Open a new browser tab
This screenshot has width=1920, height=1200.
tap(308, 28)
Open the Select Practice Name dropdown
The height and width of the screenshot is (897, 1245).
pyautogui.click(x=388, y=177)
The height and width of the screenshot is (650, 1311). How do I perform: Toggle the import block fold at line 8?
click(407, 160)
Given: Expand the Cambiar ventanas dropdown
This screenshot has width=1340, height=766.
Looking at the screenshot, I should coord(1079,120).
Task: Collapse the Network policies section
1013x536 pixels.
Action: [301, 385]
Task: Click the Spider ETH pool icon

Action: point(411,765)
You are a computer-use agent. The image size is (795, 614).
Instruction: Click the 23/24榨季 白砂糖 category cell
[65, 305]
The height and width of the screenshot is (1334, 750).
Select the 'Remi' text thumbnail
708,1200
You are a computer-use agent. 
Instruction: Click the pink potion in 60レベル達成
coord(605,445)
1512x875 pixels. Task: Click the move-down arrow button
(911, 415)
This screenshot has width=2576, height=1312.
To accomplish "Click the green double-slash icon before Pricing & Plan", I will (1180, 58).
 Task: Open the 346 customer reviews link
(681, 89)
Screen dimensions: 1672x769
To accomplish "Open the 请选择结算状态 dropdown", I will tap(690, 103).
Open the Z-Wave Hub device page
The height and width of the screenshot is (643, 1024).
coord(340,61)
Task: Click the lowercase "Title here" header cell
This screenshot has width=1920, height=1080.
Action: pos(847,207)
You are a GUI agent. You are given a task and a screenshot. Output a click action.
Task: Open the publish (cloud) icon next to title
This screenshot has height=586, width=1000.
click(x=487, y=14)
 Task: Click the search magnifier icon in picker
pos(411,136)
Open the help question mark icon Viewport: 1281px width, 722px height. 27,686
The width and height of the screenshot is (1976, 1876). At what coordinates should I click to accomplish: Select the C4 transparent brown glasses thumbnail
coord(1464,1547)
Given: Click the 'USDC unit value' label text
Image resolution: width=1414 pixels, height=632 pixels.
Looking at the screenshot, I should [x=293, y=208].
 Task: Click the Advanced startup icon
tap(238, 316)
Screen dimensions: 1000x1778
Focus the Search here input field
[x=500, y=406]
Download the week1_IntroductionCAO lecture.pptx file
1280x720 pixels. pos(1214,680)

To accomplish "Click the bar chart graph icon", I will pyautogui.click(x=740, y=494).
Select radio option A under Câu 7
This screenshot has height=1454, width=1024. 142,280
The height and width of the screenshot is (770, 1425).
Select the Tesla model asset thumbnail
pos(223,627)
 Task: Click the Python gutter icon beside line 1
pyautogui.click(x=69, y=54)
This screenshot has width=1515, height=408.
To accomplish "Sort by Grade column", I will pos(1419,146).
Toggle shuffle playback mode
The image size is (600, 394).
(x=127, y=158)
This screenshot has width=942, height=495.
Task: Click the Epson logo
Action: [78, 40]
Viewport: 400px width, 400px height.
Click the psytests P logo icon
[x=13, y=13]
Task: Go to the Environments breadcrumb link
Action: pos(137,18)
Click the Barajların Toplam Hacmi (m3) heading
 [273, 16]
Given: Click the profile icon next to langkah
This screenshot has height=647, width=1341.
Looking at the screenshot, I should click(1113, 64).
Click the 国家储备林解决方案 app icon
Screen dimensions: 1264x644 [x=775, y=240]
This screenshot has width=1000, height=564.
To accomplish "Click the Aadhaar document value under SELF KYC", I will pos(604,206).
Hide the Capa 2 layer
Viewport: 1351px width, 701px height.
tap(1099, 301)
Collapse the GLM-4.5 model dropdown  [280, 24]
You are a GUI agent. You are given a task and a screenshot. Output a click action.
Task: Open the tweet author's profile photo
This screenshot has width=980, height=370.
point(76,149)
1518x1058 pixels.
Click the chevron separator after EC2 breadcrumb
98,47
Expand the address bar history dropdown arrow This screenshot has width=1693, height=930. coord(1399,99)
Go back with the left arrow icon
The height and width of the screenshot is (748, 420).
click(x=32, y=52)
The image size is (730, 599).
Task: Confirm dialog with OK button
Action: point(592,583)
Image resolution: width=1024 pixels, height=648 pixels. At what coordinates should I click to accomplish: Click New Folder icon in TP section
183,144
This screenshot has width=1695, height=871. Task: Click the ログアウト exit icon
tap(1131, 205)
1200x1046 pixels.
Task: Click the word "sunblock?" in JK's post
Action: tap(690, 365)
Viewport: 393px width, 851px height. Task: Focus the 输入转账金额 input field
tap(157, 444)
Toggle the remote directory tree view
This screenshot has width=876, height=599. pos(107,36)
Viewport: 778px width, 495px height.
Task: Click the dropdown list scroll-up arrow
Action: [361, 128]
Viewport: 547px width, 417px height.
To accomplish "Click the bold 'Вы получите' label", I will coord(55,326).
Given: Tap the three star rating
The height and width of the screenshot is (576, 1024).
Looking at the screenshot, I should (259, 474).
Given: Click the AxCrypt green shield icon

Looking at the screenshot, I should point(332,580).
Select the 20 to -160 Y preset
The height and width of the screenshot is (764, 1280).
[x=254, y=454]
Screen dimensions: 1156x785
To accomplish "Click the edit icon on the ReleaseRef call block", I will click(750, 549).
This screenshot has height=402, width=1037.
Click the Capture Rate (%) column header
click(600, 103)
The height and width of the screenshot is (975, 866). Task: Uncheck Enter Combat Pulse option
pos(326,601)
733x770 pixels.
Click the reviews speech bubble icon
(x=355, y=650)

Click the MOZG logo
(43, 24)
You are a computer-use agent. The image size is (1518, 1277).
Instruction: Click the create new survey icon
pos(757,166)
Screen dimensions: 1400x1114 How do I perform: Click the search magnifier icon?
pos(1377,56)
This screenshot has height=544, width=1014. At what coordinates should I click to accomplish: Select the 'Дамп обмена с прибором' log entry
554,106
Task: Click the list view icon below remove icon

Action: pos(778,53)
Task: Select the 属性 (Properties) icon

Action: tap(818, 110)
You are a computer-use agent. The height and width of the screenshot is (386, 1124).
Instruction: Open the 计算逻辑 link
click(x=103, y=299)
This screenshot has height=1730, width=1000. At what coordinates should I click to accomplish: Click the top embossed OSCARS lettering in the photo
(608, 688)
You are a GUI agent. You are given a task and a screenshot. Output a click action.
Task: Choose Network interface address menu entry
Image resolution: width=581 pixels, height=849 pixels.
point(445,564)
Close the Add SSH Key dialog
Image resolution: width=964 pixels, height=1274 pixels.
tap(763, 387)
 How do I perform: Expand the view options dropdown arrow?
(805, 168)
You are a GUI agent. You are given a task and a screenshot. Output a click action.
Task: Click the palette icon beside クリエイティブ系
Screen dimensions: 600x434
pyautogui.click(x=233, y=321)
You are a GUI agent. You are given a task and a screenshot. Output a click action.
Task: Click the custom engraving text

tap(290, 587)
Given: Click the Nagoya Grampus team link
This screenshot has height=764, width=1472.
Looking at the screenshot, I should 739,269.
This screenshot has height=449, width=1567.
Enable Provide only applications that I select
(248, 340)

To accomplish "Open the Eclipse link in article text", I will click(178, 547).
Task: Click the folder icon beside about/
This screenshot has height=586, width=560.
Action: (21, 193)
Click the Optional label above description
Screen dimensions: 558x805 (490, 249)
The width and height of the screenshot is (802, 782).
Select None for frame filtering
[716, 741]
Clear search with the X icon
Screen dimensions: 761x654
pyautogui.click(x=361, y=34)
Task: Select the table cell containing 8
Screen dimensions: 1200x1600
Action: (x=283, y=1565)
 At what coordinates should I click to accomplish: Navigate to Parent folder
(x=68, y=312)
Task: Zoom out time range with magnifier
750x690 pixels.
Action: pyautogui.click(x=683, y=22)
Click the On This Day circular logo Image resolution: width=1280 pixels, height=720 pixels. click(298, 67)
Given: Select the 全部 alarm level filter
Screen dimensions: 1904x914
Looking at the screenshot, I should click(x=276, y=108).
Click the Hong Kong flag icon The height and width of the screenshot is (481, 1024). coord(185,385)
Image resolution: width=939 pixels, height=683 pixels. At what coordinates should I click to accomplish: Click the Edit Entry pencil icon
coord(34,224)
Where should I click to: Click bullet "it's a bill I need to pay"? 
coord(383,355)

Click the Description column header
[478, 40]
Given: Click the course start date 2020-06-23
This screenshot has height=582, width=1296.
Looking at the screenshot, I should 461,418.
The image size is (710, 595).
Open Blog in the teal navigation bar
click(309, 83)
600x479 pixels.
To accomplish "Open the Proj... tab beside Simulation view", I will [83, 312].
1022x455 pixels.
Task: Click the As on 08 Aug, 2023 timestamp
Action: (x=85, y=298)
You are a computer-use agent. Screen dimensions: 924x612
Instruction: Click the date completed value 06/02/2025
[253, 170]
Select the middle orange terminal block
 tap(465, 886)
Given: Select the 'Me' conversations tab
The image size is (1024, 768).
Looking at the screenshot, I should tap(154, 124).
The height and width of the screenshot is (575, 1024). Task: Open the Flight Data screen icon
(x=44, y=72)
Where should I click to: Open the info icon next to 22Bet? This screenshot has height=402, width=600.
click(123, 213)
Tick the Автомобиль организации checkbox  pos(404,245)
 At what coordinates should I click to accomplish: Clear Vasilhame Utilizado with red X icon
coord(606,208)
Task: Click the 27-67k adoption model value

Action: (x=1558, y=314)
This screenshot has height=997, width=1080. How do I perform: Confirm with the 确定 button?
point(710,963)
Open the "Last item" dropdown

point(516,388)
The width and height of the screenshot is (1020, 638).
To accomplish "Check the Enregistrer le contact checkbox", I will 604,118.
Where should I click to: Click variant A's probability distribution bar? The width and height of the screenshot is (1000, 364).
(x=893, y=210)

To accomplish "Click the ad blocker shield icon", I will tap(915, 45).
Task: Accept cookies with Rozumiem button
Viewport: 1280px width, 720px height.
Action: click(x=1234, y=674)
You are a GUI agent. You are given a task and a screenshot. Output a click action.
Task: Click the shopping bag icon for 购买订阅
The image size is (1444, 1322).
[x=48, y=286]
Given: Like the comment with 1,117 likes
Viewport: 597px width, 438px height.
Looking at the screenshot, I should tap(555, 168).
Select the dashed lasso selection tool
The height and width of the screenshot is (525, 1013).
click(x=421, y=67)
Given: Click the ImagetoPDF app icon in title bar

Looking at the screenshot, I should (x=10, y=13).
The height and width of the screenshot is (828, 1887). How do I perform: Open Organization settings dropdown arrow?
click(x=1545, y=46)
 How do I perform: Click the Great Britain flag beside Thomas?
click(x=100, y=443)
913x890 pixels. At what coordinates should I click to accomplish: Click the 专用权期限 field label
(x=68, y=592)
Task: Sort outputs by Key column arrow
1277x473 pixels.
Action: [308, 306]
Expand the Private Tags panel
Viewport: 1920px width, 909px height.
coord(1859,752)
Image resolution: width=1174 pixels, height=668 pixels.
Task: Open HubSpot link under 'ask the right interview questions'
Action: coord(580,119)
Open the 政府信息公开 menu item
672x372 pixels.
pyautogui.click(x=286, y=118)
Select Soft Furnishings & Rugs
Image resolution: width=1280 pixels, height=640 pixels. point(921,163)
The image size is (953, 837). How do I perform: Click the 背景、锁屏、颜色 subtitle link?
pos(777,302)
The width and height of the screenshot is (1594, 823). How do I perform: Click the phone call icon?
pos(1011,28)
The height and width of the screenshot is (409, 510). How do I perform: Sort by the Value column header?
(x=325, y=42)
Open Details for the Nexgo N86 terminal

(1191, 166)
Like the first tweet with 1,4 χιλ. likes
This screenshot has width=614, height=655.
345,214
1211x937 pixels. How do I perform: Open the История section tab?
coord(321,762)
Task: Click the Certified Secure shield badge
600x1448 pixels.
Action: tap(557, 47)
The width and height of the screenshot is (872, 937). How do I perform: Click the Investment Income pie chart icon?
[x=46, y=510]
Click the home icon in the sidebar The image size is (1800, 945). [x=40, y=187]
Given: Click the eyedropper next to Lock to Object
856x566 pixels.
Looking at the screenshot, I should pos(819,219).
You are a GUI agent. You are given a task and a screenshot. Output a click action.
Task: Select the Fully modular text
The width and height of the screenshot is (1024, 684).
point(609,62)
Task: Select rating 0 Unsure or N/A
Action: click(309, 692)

● Exercise directions:
Scan the records above. Return every line with "menu" in it.

● Your response:
Task: Choose Network interface address menu entry
Open the 政府信息公开 menu item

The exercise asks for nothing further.